# MATERIALS PROVIDED
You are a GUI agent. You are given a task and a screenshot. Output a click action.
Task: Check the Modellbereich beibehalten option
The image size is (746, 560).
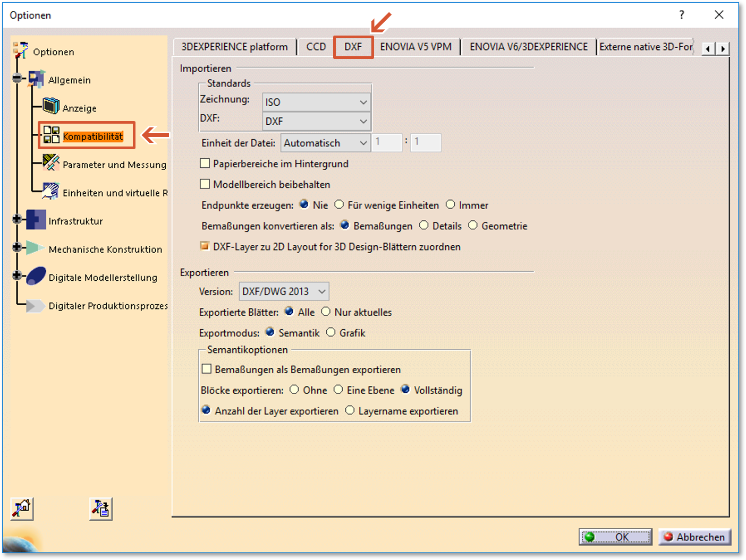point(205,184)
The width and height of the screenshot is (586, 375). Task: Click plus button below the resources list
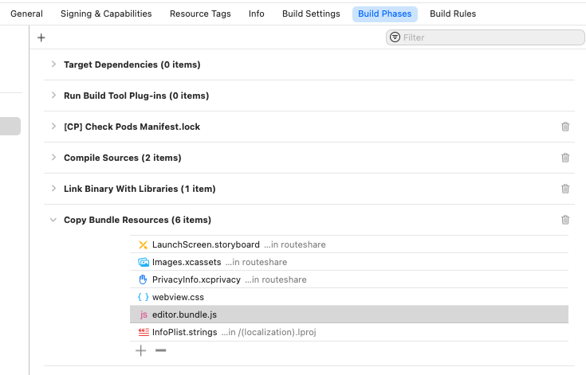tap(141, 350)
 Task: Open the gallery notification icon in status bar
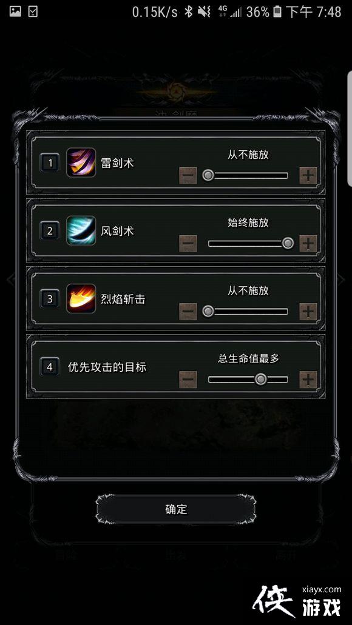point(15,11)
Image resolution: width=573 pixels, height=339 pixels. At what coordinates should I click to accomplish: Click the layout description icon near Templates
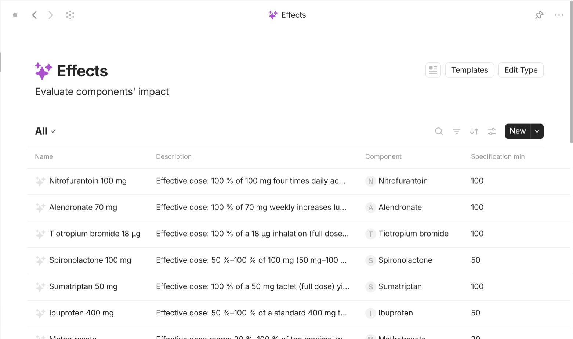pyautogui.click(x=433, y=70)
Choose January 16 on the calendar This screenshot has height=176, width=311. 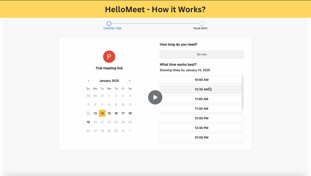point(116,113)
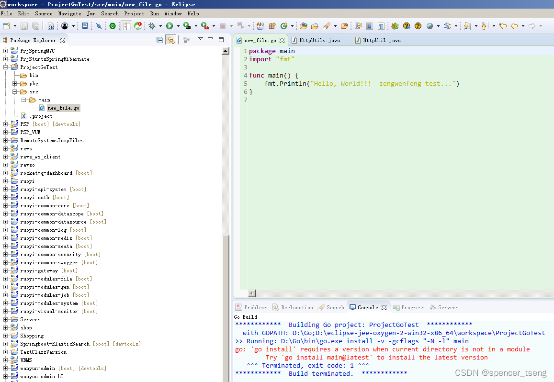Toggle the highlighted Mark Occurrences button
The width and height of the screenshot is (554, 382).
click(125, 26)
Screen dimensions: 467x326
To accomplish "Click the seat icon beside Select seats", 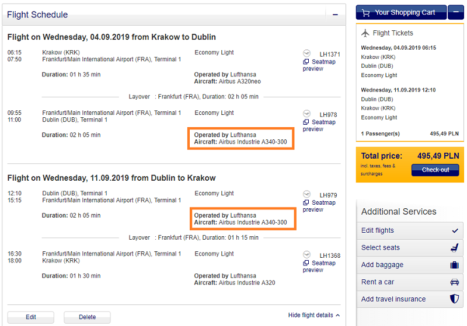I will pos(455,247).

* * *

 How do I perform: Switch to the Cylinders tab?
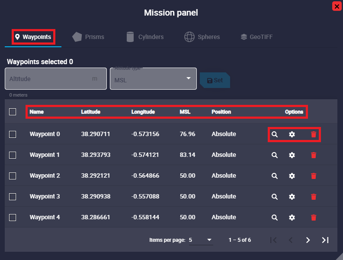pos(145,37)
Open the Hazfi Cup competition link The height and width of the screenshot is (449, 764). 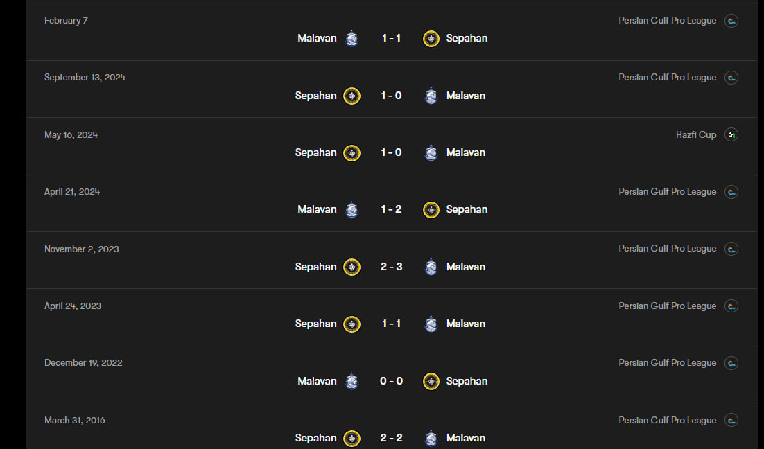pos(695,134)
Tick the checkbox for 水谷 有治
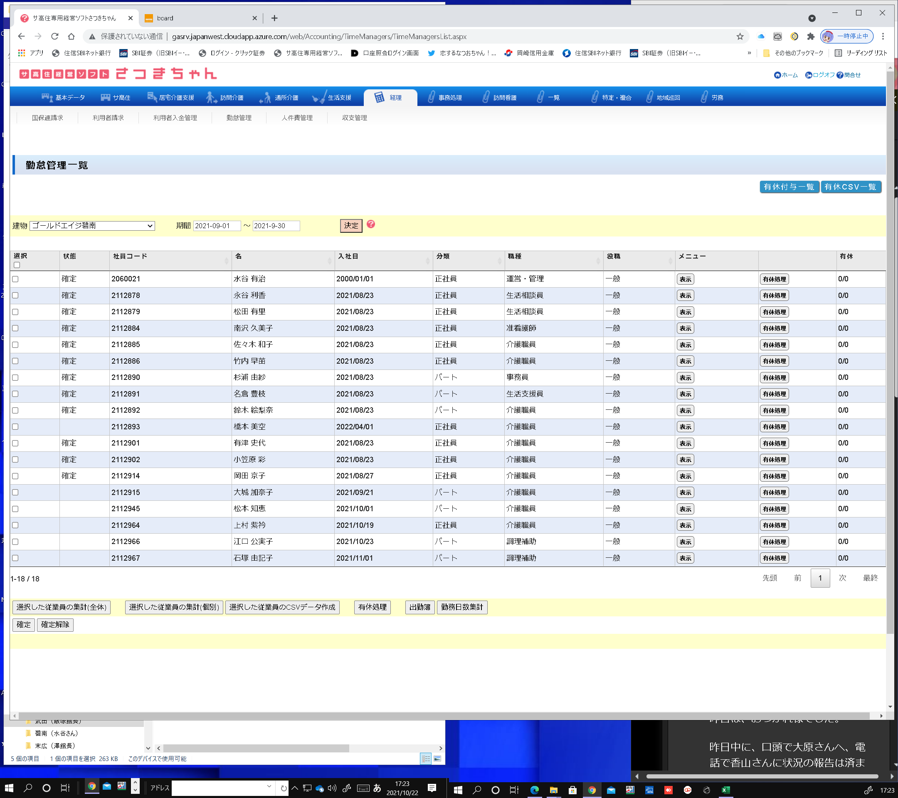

# WORK TO COMPLETE
Copy the lines starting at the line that contains "You are a GUI" and ending at the line that contains "point(205,184)", word for word, and leave the pictures out of your answer.

# RESULT FOR THIS TASK
You are a GUI agent. You are given a task and a screenshot. Output a click action.
Task: Check the Modellbereich beibehalten option
The image size is (746, 560).
point(205,184)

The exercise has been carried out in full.